**To do**
Pick out each line of the material below that contains the string "checkbox" and copy those lines in full. Treat the match as case-sensitive.

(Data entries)
════════

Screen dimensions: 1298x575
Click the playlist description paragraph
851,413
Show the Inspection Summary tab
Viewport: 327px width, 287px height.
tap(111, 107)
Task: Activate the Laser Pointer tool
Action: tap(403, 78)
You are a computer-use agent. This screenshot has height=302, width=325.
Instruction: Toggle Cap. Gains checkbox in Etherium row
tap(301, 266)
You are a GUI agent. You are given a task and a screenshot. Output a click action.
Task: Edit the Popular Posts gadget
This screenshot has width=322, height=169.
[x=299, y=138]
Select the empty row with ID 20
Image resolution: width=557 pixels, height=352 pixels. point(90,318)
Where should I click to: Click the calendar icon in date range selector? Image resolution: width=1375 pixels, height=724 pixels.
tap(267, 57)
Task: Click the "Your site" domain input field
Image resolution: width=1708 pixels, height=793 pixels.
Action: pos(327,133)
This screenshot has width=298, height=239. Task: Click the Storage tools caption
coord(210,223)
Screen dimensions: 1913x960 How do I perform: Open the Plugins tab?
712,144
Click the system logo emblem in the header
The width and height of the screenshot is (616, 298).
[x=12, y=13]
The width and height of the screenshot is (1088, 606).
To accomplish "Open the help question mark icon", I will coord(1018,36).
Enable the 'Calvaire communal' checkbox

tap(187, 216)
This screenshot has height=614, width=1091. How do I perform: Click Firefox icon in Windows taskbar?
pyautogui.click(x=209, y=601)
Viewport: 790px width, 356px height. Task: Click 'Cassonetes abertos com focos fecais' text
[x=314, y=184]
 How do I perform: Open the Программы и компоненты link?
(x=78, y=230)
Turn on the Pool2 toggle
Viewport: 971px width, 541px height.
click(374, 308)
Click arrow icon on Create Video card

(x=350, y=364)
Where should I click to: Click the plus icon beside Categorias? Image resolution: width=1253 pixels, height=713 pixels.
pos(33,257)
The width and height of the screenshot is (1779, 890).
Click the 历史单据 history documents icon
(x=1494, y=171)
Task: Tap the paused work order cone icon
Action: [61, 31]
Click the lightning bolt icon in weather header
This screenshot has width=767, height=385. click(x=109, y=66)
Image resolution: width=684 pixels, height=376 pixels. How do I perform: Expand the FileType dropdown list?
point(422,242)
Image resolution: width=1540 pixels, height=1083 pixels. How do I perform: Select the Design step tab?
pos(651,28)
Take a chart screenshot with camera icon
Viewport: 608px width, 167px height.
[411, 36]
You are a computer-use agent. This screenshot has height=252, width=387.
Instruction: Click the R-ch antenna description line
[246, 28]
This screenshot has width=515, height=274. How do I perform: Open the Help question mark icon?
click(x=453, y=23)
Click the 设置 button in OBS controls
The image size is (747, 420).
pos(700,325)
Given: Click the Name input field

════════

**Exercise result**
Instruction: Toggle Cap. Gains checkbox in Etherium row
Enable the 'Calvaire communal' checkbox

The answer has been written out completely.